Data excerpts

===============

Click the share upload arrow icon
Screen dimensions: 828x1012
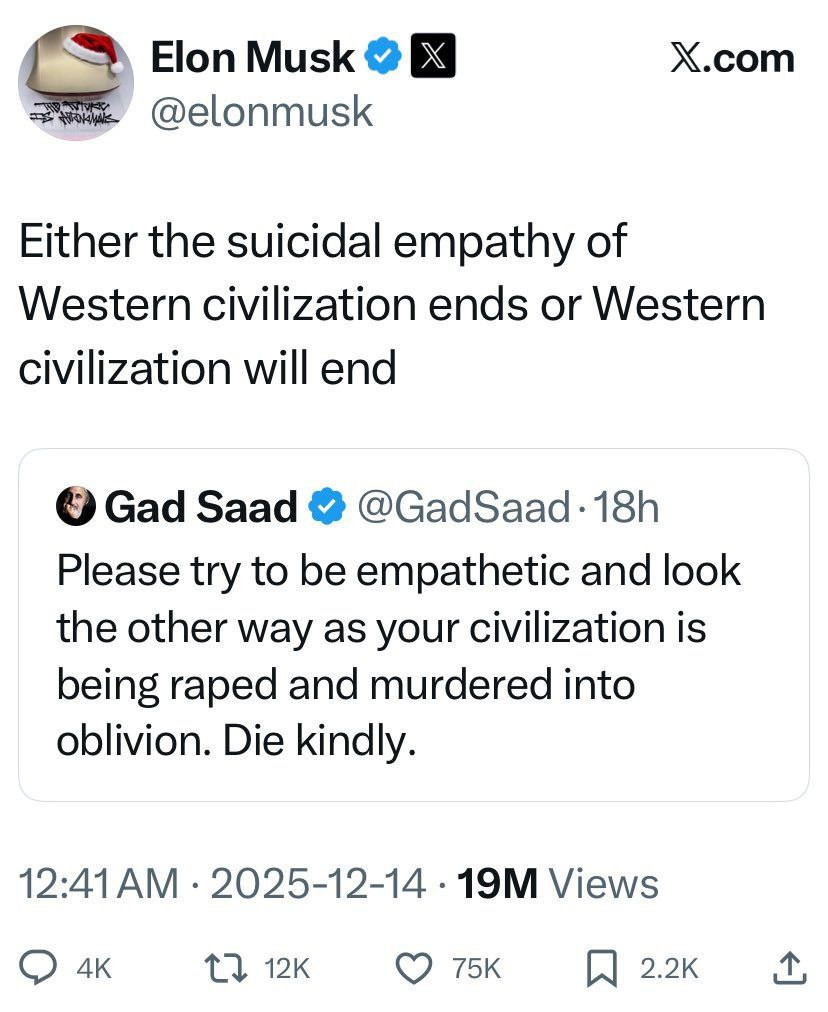789,966
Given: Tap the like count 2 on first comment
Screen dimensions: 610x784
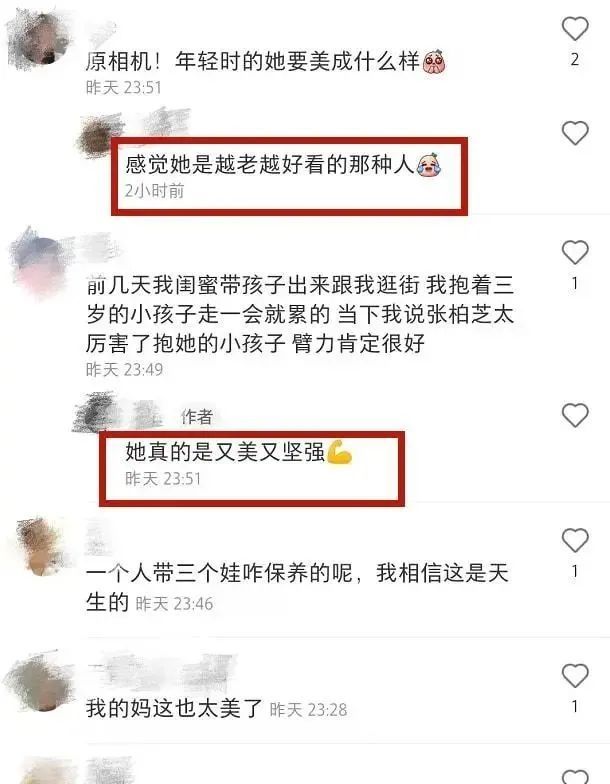Looking at the screenshot, I should 575,60.
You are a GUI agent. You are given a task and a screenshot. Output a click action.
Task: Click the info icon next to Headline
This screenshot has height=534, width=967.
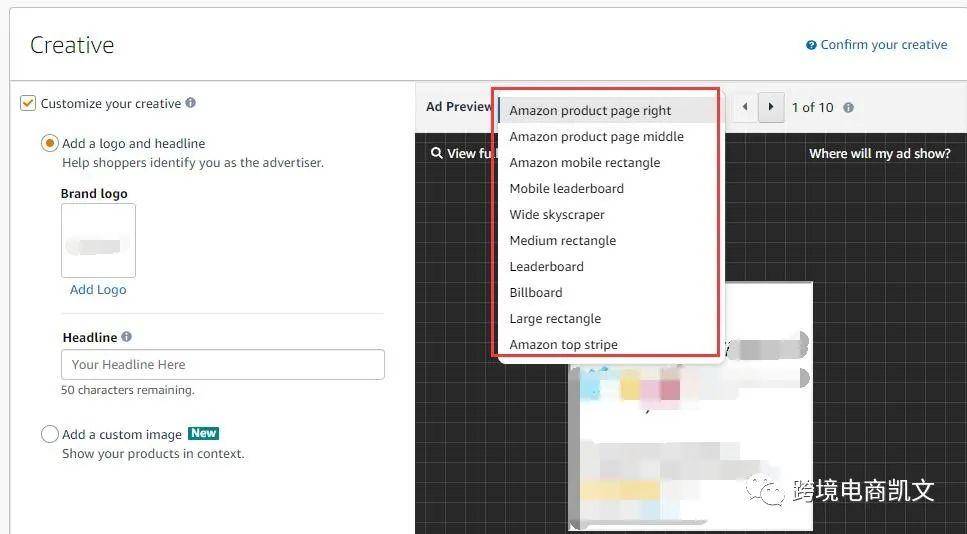coord(127,337)
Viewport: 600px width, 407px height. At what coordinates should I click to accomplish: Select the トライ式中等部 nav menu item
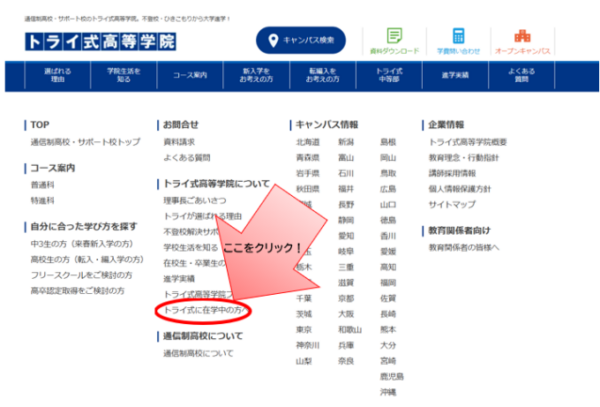point(389,76)
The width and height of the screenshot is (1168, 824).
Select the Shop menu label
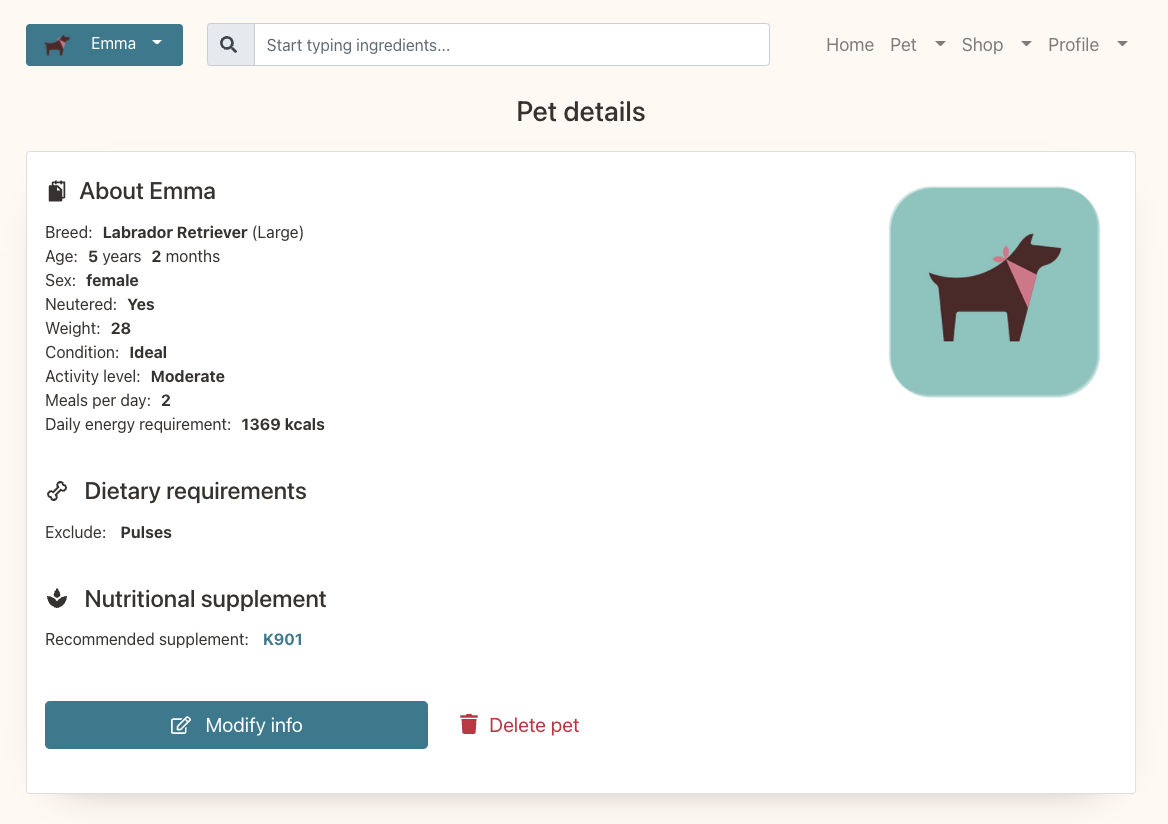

===============

# Exercise:
Each line of the data must be transcribed exactly; pictures are not carried over.

# Result:
Click the share upload arrow icon
Screen dimensions: 828x1012
789,966
Given: Tap the like count 2 on first comment
Screen dimensions: 610x784
Looking at the screenshot, I should 575,60.
You are a GUI agent. You are given a task and a screenshot. Output a click action.
Task: Click the info icon next to Headline
This screenshot has height=534, width=967.
coord(127,337)
Viewport: 600px width, 407px height. At what coordinates should I click to accomplish: Select the トライ式中等部 nav menu item
point(389,76)
The width and height of the screenshot is (1168, 824).
Select the Shop menu label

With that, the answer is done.